**Your objective:** Would it be possible to write out each entry below exactly, without the pictures?

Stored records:
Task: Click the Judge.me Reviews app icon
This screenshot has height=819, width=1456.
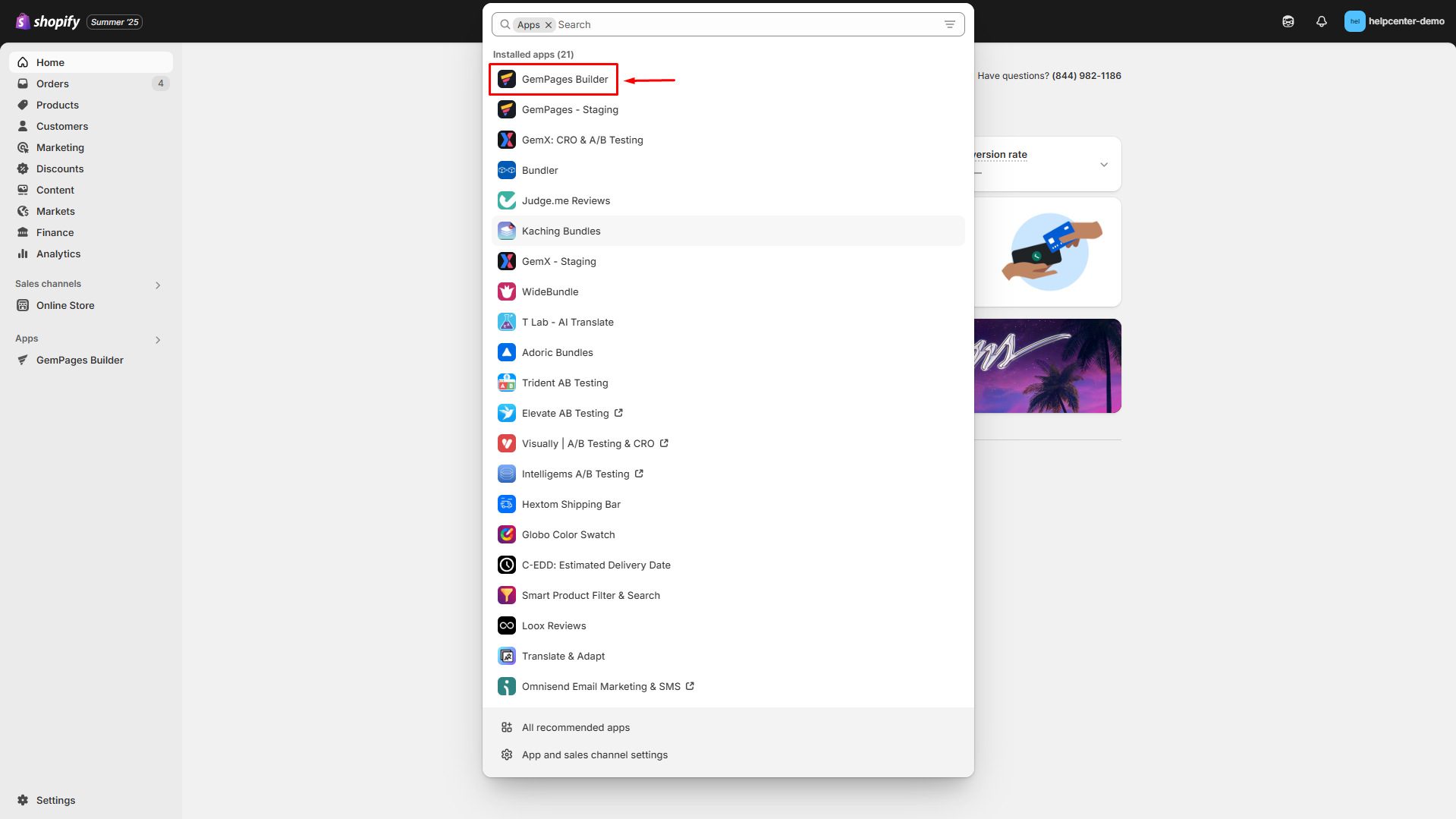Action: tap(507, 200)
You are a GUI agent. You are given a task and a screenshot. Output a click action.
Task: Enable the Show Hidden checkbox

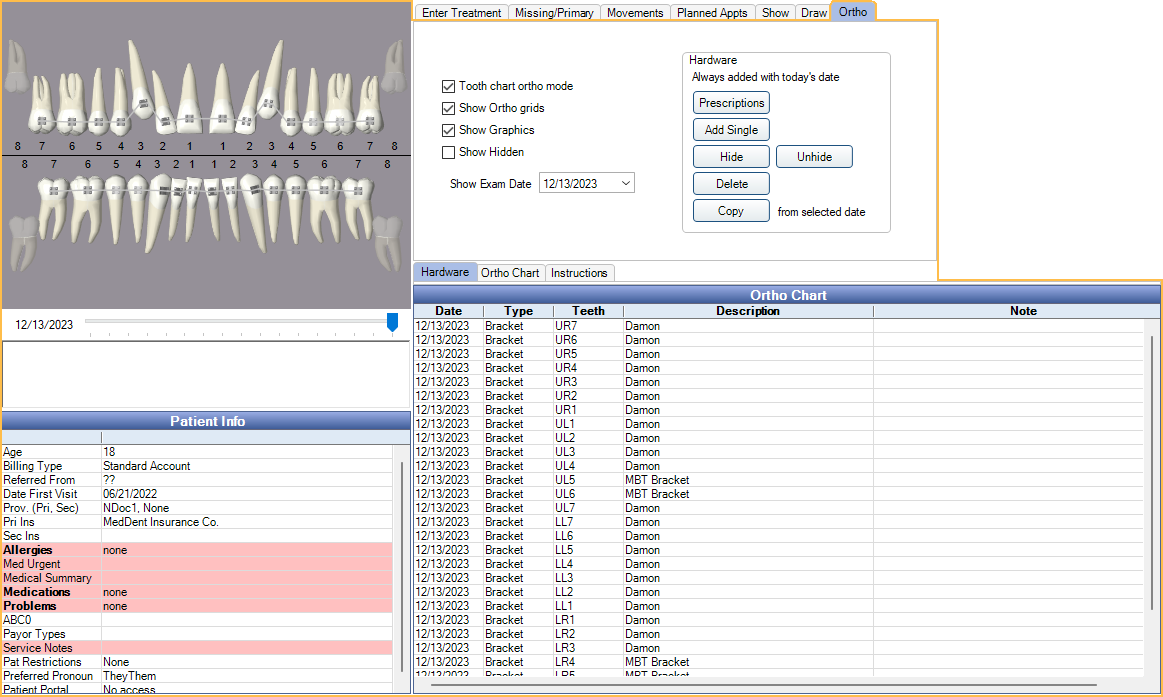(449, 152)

**Task solution:**
Task: Click the Judge.me Reviews app icon
This screenshot has height=819, width=1456.
Action: tap(507, 200)
You are a GUI agent. You are given a task and a screenshot. Output a click action.
Task: Enable the Show Hidden checkbox

(449, 152)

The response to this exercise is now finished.